Every week 4-6 million garments go to waste in Kantamanto. While we will continue to support various upcycling projects, we will also begin capturing and processing this waste into new material. Most immediately we will begin by:
- Building a shredder using local materials, technology and know-how. The shredding system to be easily replicable and will operate at a scale that makes sense for the context of Kantamanto.
- Develop a business model for ‘shoddy’ that addresses both domestic and international demand across multiple sectors including mattresses and home goods as well as fashion.
- Explore shoddy as feed for the development of new textiles in collaboration with Akosombo Textiles Limited
- Offer funding to design students and recent graduates in Accra to build new businesses using Kantamanto’s waste as a resource.
The fashion industry lacks reliable data.
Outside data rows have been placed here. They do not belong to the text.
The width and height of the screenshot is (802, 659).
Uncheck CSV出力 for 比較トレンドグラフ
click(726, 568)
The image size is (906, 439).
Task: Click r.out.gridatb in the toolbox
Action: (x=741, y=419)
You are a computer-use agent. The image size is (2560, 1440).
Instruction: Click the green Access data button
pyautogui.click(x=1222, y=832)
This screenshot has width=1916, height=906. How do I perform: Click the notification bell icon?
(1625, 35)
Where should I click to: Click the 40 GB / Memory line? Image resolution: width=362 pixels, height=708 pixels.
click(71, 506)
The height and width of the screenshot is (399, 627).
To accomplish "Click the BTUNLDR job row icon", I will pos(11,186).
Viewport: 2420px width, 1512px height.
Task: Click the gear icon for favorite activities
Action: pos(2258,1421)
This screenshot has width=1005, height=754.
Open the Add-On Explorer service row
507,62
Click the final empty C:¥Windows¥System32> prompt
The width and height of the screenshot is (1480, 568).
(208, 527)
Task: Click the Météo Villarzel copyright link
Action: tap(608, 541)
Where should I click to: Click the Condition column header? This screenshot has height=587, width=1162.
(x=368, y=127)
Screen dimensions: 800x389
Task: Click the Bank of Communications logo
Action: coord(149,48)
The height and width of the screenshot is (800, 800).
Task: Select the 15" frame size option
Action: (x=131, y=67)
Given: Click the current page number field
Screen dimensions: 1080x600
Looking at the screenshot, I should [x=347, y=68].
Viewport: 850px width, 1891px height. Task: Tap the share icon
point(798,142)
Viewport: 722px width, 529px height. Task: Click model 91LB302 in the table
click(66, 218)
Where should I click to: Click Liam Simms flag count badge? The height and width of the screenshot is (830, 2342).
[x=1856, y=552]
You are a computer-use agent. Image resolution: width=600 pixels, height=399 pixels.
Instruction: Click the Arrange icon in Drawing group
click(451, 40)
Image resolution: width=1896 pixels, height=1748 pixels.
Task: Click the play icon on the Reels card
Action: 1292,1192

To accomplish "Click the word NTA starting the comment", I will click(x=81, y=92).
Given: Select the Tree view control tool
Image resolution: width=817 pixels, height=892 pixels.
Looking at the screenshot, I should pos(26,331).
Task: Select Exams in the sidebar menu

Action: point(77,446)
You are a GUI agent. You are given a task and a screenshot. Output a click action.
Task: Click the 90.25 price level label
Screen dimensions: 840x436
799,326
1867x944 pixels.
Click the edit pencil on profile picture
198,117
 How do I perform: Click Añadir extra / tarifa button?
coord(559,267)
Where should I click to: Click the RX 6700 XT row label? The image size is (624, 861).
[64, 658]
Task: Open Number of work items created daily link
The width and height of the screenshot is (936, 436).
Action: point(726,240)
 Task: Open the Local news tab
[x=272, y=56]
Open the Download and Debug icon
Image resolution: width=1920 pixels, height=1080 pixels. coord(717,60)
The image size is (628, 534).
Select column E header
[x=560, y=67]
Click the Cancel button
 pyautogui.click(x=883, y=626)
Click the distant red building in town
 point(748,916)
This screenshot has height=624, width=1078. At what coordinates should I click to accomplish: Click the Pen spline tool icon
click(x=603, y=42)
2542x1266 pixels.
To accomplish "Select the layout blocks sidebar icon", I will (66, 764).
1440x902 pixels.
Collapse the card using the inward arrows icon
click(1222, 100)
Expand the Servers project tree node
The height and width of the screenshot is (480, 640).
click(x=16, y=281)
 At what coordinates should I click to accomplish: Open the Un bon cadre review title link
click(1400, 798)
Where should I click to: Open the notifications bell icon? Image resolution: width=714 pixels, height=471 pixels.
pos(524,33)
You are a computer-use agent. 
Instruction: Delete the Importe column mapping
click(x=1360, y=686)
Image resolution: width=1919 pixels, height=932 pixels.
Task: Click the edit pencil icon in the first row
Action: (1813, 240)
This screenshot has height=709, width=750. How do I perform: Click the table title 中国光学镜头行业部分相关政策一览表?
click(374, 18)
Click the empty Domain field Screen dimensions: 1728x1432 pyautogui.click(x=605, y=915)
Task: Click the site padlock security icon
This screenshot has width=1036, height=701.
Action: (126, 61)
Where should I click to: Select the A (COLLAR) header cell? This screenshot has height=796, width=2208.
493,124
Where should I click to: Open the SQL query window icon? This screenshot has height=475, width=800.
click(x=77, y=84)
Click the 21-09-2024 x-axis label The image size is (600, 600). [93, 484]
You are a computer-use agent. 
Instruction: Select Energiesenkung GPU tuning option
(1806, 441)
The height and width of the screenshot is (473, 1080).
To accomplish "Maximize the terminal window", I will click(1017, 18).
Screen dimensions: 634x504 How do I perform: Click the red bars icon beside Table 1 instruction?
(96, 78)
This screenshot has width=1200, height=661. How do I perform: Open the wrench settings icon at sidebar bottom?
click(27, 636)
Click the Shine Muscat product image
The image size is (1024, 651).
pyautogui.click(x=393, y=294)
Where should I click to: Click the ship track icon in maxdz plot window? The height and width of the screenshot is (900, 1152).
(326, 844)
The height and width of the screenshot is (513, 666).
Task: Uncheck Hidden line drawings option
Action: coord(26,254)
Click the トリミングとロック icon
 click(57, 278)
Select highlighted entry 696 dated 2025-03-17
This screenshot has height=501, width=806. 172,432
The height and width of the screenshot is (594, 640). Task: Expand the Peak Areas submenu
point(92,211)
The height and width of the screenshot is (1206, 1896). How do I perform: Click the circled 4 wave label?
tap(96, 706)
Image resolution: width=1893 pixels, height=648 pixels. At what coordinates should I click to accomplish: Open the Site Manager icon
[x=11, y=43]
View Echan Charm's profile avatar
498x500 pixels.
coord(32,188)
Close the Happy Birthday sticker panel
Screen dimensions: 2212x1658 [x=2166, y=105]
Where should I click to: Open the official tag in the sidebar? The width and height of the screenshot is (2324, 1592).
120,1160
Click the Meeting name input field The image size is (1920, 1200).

We will continue to be committed to rigorous research with an eye on data that Ghanaian residents express interest in and that we feel can inform policy both in Ghana and internationally. Funding will allow us to:
- Publish more of our findings and methodology on our website as well as in journals.
- Collect data on how clothing waste impacts the natural environments and socio-political landscapes (marine, landfills/dumps, informal settlements) where this clothing “ends up.”
- Develop and present both the data and the qualitative storytelling that champion a vision of markets and cultural patterns grounded in the service of heterogeneous globalization.
- Continue to support our data with multimedia documentation, including a feature-length documentary film.
- Foster a community space both digitally and physically to encourage open dialogue and collective learning and action.